▸ WHAT IS ASKED
Quote verbatim everything in the records from the line containing "Task: Click the 轻云设计 cloud button" down to the line containing "will click(x=249, y=134).", including both of those lines.

[Start]

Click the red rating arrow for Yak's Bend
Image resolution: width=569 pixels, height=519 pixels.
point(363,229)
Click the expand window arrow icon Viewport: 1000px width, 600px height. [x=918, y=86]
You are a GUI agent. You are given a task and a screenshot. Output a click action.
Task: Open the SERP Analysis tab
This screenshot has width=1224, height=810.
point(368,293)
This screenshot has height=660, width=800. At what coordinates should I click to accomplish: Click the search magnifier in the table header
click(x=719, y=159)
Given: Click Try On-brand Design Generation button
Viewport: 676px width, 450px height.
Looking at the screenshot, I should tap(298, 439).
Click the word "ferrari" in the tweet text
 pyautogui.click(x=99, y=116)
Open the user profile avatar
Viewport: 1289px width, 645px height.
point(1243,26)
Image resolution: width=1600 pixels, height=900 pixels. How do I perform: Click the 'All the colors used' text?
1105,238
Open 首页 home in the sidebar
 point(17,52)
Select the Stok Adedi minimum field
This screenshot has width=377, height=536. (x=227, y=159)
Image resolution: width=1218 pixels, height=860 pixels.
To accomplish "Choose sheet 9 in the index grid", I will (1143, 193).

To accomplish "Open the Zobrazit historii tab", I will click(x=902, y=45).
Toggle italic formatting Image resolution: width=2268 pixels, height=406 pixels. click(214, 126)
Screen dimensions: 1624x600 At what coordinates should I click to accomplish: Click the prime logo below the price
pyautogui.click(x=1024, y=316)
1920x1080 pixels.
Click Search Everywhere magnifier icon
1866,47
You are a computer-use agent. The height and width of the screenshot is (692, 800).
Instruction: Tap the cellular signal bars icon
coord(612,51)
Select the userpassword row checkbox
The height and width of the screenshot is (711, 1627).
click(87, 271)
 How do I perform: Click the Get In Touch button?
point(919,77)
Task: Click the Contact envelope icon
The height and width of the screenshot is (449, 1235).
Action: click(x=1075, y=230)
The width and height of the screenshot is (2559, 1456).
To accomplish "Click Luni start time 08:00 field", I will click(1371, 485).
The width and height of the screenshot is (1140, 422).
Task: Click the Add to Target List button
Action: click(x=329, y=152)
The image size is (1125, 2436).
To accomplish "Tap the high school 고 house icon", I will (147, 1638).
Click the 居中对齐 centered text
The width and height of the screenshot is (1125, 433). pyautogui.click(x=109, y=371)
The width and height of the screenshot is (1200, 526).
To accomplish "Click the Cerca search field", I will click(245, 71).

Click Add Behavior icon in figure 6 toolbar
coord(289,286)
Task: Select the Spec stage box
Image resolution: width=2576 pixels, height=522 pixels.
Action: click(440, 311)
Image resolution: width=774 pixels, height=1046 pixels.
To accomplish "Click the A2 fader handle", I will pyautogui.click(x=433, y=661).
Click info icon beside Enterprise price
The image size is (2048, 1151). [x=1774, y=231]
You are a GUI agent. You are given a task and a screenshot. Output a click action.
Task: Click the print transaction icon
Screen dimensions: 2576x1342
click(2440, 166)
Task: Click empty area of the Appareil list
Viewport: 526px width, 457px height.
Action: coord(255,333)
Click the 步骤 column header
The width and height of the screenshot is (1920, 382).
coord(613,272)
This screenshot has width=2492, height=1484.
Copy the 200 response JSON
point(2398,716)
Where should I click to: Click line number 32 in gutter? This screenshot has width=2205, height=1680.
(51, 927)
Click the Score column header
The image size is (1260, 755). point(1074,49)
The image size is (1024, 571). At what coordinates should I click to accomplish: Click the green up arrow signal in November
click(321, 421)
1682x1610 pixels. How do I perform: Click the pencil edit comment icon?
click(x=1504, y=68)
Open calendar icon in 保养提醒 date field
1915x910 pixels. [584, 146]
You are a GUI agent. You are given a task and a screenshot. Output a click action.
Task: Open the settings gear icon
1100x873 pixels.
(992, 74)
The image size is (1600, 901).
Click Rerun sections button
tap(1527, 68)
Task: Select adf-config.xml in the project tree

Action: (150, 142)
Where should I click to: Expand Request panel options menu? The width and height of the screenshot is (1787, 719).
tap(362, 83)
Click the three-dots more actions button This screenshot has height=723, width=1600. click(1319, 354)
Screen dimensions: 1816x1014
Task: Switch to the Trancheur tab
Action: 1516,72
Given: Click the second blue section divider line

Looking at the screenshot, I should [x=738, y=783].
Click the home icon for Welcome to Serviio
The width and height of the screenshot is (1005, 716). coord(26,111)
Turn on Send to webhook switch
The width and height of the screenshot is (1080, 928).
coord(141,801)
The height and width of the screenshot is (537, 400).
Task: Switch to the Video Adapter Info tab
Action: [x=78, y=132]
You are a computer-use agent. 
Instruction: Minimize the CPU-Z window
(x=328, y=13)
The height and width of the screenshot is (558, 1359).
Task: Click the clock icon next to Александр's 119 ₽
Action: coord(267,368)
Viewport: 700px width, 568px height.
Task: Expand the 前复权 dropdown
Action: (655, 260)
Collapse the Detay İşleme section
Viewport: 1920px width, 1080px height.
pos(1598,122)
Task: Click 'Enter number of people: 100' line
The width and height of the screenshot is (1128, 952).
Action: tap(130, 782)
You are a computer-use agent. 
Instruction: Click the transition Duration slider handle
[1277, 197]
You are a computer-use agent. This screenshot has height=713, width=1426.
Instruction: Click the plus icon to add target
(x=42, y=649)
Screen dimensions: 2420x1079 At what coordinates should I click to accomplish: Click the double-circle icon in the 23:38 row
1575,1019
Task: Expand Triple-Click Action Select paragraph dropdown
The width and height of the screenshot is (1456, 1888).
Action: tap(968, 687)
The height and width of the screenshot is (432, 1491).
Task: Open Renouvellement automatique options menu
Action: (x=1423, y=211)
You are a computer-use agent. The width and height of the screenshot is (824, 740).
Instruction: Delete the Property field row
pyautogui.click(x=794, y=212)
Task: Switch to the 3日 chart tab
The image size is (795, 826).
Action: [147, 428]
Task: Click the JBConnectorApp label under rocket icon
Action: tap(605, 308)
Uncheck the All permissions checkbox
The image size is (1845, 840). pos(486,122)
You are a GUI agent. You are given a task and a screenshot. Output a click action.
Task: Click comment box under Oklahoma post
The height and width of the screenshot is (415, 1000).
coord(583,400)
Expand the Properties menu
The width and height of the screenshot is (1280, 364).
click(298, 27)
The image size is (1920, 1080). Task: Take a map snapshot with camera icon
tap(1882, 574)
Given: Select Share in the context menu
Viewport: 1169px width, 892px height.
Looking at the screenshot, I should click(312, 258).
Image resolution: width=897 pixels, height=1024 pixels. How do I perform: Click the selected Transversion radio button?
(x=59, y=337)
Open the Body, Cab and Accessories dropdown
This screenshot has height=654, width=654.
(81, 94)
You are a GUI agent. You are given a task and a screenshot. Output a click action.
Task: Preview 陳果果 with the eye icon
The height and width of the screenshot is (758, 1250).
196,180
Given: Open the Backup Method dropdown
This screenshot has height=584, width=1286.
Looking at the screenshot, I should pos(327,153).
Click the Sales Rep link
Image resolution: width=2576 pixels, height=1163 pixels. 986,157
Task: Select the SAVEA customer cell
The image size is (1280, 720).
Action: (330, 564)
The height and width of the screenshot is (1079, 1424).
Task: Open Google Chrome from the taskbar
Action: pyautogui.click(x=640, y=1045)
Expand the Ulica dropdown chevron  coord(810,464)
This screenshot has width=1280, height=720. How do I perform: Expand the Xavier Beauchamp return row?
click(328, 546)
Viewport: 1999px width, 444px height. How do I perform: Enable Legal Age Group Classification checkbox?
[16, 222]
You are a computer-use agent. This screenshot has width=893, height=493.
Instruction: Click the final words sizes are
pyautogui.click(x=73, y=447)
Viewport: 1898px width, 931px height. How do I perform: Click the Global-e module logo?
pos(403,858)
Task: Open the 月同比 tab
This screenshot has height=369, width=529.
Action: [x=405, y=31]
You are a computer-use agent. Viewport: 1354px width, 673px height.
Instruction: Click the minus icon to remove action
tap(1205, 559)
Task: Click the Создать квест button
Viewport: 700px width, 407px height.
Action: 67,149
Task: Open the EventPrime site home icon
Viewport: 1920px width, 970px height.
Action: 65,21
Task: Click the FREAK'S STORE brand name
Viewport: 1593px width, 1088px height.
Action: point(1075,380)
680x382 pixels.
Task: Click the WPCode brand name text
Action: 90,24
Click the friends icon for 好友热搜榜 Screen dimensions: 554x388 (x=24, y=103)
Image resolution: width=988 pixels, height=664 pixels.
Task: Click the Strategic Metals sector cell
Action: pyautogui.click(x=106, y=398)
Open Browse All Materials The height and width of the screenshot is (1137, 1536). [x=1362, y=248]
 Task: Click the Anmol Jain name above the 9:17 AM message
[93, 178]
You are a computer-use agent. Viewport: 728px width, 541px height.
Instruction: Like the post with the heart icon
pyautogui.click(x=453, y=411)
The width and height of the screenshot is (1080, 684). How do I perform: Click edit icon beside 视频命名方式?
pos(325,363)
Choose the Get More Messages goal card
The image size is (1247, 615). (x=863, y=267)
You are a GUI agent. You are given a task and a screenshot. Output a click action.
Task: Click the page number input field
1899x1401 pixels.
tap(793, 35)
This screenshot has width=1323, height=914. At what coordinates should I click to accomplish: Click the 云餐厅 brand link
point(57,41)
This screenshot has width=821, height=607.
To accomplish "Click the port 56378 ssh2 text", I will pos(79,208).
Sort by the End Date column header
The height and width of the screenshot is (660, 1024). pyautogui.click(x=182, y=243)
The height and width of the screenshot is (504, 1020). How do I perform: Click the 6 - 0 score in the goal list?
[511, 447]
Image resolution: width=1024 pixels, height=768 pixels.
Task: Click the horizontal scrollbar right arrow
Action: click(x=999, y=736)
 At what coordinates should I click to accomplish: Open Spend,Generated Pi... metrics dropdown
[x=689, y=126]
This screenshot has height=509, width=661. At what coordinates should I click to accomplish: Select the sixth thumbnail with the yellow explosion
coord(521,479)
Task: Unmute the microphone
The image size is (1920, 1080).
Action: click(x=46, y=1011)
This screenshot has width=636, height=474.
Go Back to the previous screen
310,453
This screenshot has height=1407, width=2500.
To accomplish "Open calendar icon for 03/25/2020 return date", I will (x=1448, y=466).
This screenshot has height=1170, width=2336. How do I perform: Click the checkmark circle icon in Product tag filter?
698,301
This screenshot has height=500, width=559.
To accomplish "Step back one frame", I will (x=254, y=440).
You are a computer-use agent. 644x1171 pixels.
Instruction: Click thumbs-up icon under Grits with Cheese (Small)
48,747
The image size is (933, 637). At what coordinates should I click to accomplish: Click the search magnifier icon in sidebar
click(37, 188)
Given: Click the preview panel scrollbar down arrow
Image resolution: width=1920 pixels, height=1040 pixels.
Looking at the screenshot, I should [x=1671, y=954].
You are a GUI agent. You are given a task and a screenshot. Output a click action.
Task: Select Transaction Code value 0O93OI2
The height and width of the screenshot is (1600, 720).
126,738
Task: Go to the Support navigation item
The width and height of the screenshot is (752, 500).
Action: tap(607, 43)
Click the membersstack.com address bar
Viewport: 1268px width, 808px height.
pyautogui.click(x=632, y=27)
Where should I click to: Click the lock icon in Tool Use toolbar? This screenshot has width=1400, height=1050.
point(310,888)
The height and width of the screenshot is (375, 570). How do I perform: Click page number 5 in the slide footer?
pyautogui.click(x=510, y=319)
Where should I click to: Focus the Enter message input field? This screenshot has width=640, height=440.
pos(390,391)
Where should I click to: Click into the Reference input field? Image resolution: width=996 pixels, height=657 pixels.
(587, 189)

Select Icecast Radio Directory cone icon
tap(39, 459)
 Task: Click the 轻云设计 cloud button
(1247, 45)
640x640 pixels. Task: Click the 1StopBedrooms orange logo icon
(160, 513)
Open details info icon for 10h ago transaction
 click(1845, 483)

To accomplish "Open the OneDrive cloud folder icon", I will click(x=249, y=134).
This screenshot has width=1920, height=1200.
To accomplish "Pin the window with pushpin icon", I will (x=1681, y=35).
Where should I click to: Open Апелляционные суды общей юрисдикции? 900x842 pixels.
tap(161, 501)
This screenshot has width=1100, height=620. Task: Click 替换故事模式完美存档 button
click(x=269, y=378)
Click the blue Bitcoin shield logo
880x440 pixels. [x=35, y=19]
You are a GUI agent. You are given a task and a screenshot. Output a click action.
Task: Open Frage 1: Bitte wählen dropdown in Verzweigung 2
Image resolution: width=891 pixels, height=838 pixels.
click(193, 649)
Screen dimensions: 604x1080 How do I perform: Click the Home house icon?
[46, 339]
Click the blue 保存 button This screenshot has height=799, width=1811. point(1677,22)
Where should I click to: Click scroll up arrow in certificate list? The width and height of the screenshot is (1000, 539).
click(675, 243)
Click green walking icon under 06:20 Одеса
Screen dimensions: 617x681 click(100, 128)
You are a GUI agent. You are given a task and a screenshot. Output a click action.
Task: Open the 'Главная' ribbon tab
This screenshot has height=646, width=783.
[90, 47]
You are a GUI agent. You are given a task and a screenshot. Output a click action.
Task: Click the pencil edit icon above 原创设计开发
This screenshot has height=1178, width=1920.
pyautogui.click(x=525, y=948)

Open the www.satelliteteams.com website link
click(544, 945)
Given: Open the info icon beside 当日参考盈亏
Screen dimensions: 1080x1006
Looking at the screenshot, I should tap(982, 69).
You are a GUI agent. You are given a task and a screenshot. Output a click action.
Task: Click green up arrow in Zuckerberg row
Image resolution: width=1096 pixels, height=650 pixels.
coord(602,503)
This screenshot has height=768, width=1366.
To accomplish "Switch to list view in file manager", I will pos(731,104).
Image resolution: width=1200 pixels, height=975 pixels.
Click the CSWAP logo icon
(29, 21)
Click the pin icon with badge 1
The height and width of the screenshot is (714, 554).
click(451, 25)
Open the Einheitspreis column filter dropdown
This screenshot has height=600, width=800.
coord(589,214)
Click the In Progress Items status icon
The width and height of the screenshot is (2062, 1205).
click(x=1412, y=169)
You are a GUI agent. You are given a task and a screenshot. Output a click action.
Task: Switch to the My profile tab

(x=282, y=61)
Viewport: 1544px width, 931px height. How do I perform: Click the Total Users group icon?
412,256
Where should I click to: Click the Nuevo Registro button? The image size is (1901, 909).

[End]

▸ THE SOLUTION
 Task: Click the 轻云设计 cloud button
(1247, 45)
640x640 pixels. Task: Click the 1StopBedrooms orange logo icon
(160, 513)
Open details info icon for 10h ago transaction
 click(1845, 483)

To accomplish "Open the OneDrive cloud folder icon", I will click(x=249, y=134).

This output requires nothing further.